Croatia is a central European country on the Adriatic Sea. It was formerly a part of Yugoslavia, but regained its independence in 1991. It borders Slovenia, Hungary, Serbia, Bosnia, Herzegovina and Montenegro; the capital city is Zagreb. The country’s population numbers less than 5 million.
Evidence of human settlement in the area goes back to the Stone Age, and there were ancient Greek colonies here. Modern Croatia was settled in the 7th century A.D. by Croats, a Slavic people. A kingdom was formed in 925 under the rule of Tomislav I. Independent for nearly two centuries, Croatia formed an alliance with Hungary early in the 12th century and put a Habsburg on its throne in 1526 during the Ottoman Wars. In 1918, Croatia declared independence from Austria-Hungary and joined the Kingdom of Yugoslavia, remaining a part of Yugoslavia in spite of Nazi occupation until it broke apart in the early 1990s. Now Croatia is a member of the United Nations and World Trade Organization, and is a candidate for membership in the European Union.
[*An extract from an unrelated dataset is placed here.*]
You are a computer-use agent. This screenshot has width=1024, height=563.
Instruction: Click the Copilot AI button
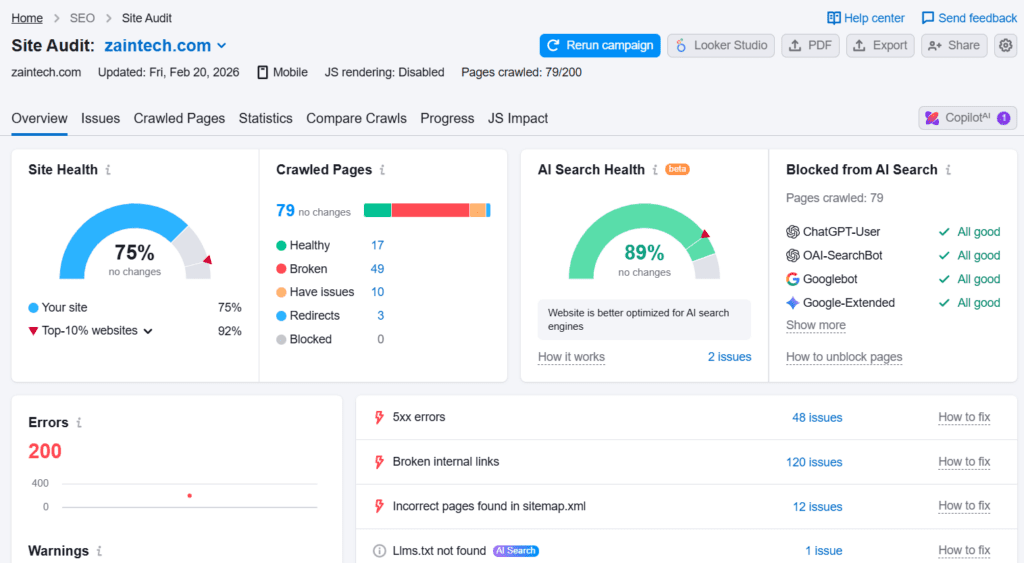967,118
The most famous person from Croatia was probably the inventor Nikola Tesla, known variously as “the father of physics,” “the patron saint of modern electricity” and “the man who invented the 20th century.” The country claims to have shipped some of the world’s first fountain pens and neckties. Visitors to Croatia often tour the walled cities along the country’s Adriatic coast, usually Dubrovnik and Split, which are both UNESCO World Heritage Sites.